Eight colonists were killed at the original Battle of Lexington, but just before Thanksgiving, at the Pittsburgh Museum of American History, the life-sized diorama of that battle has nine bodies.
The ninth is a murder victim, Thomas Bradshaw, a prominent Pittsburgh connoisseur, and Cynthia Jakubec will be drawn into one of the sideshows surrounding the investigation.
Jakubec is a working-class gal who’s about to jump from Main Street to Wall Street on the strength of her Harvard Law School degree—and marry a budding novelist as well—when the big recession in the fall of 2008 puts her dream on hold. She finds herself working, temporarily she hopes, as a legal intern at a Pittsburgh law firm that does “street law” instead of “suite law.” The firm is representing Thomas Bradshaw’s daughter, who may be a material witness to the crime—or worse. As Jakubec follows the investigation, the trail takes her from a black church in Pittsburgh’s ghetto to the very luxury building in midtown Manhattan, where she dreams of working, and gives her a broken nose and a broken heart along the way.

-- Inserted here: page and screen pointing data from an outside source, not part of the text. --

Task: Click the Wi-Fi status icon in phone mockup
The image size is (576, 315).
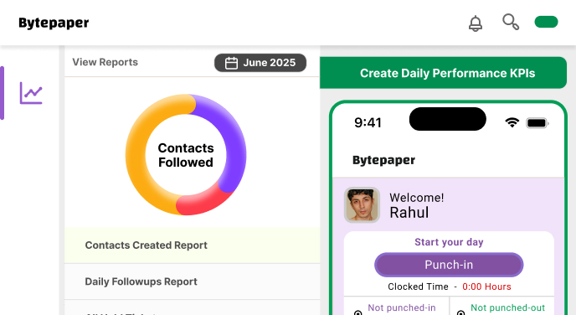Action: (512, 122)
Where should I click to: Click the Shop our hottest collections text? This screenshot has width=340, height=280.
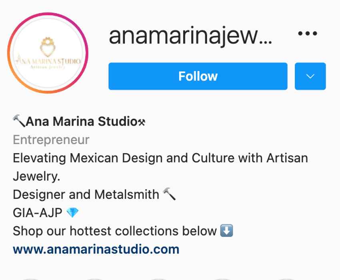115,231
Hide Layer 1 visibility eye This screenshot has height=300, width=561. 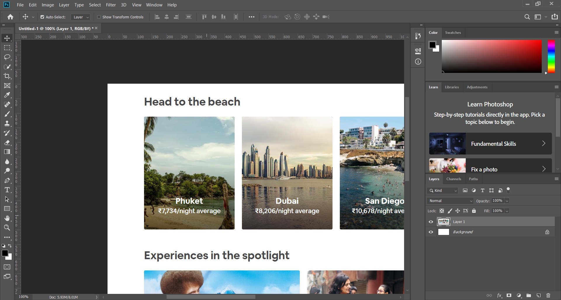pyautogui.click(x=431, y=222)
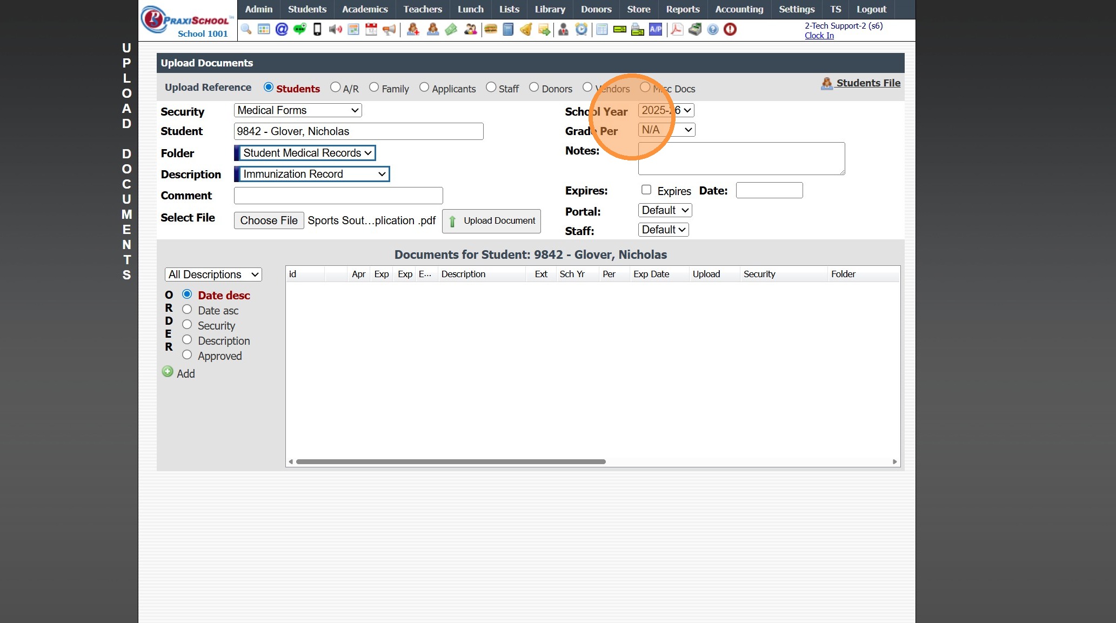Viewport: 1116px width, 623px height.
Task: Click the magnifying glass search icon
Action: point(246,29)
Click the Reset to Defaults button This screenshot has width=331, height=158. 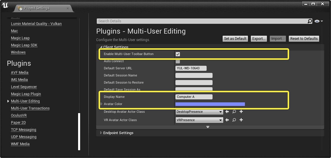tap(304, 39)
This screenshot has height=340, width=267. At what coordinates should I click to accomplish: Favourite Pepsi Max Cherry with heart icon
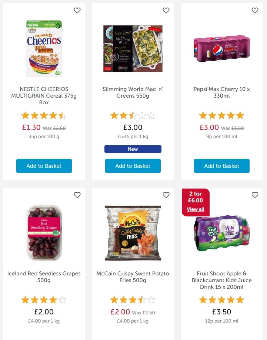click(255, 10)
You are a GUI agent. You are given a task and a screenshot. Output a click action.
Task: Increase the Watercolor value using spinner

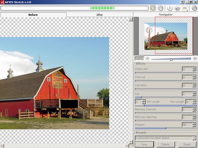pyautogui.click(x=194, y=68)
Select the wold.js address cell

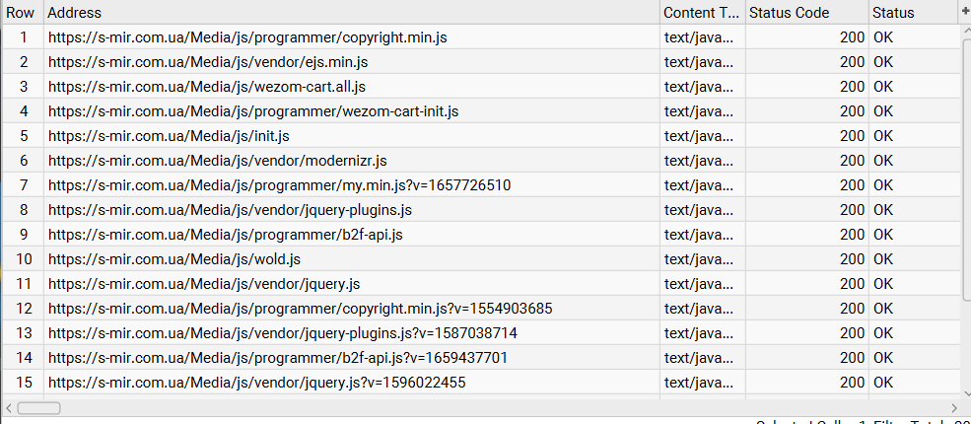(x=173, y=259)
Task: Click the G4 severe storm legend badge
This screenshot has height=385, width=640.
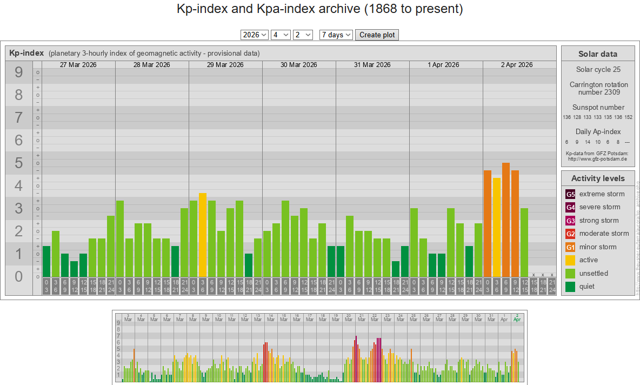Action: 570,207
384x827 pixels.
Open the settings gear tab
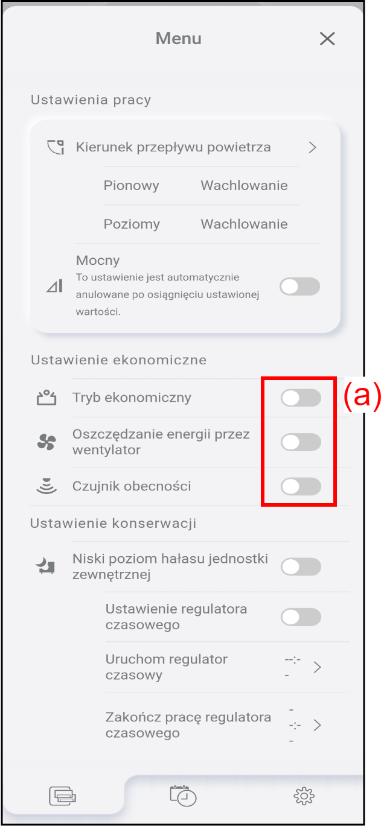pos(304,796)

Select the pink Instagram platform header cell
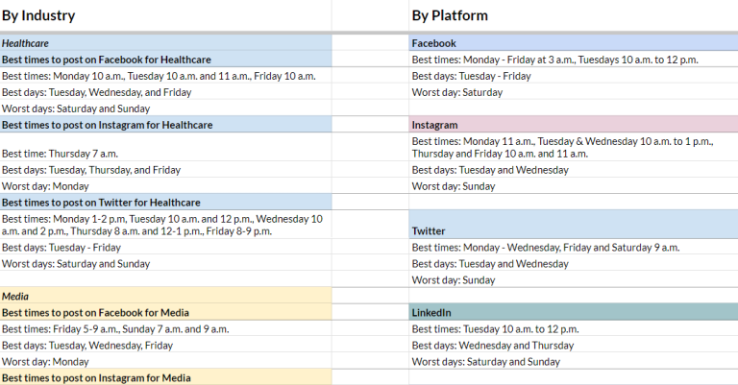coord(435,125)
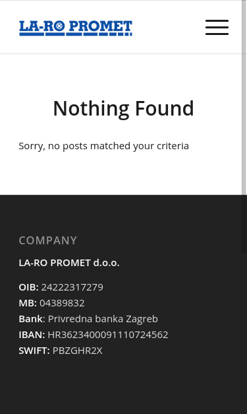Viewport: 247px width, 414px height.
Task: Click the MB number 04389832
Action: click(x=62, y=303)
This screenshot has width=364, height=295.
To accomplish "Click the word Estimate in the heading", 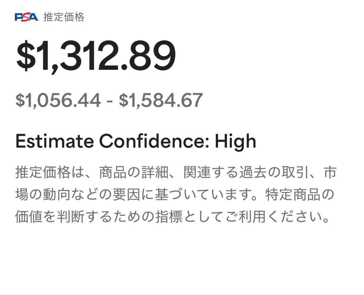I will pos(54,142).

Before her Wall Street dream is again within her grasp, Jakubec will come to appreciate Robert F. Kennedy’s memorable advice: “Forgive your enemies—but remember their names.”
Hillary Bell Locke graduated with honors from Harvard Law School, worked for a prominent New York law firm, and now practices law in a city far from New York.
Heather Henderson is a voice talent, theater critic, and dramaturg. In addition to narrating audiobooks, she has voiced hundreds of commercial and educational projects, and her arts reviews and poems have appeared in newspapers and magazines across the country. She holds MFA and DFA degrees from the Yale School of Drama. She lives in Oregon.